Dan itu terbukti ketika kutanyakan berapa ongkos taxi dari Bandara ke Terminal Bus.

“Rp. 45.000 kak”, jawab supir taxi yang disambut tanda tanya buatku.

“Mungkin Terminal Bus itu jauh kali dari sini”, pikirku dalam hati.

Akhirnya, aku menaiki taxi tersebut dengan harga Rp. 45.000 yang kami sepakati dari awal. Di dalam perjalanan, Si Supir bertanya,

“Mau ke Samarinda ya, Kak?”, tanyanya.

“Iyah, Kenapa memangnya? Masih ada kan Busnya?”, tanyaku lagi.

“Masih. Tapi kenapa ga naik taxi aja kesana sekalian?”, jawabnya.
“Duuhh, saya dijemput di terminal. Nanti ke Samarinda sama – sama temen saya”, alibiku. Soalnya serem juga kan jalan dari Balikpapan ke Samarinda. Kebetulan aku belum tau medannya seperti apa.

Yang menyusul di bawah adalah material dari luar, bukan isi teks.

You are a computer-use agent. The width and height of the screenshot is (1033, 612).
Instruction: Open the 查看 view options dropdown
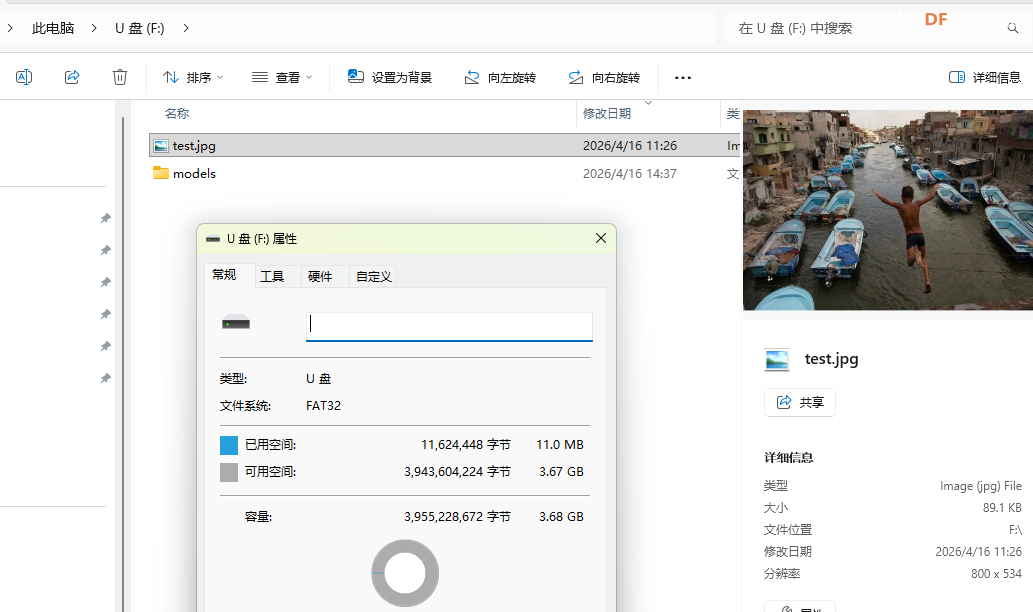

“Oooo.....”, jawab si supir taxi.

Sambil kuperhatikan jalan, Balikpapan termasuk kota yang bersih. Tak sempat ku berpikir macam – macam, tiba – tiba si supir bilang,

“Sudah sampai kak”, ujarnya.

“Haaaaahhhhh”, dalam hatiku.

Perasaan belum ada 15 menit naik taxi, kok dah sampai?? kalau di Jakarta, itungan taxi seharga Rp. 45.000 itu ya, kayak dari Grogol ke Cawang deh. Tapi karena aku malas berargumen, aku langsung keluar taxi dan celingak – celinguk.

“Ke Samarinda kak???”, terdengar suara di belakangku.

“Uugghh...iyah.”, jawabku setengah kaget.

“Kalau mau ke Samarinda jam segini, naiknya dari lampu merah disebelah sana kak”, sambil menunjukkan arah lampu merah tersebut.

“Ooo..trus saya naik apa ya kesana?”, tanyaku.

“Naik ojek aja kak, Rp. 5,000. saya antarkan”, ujarnya.

“Ooo..tukang ojek toh”, pikirku.

Tanpa pikir panjang, akhirnya aku setuju naik ojek ke lampu merah tersebut. Jaraknya lumayan jauh ya, tapi terobati karena Busnya masih ada. Setelah mengucapkan terima kasih, aku segera menaiki bus itu.

“Ke Samarinda kak?”, tanya kondektur itu.

“Iyah, ini bis ke Samarinda kan?”, tanyaku.

“Iyah. Untung masih sempat, ini bus terakhir kak”, jawabnya.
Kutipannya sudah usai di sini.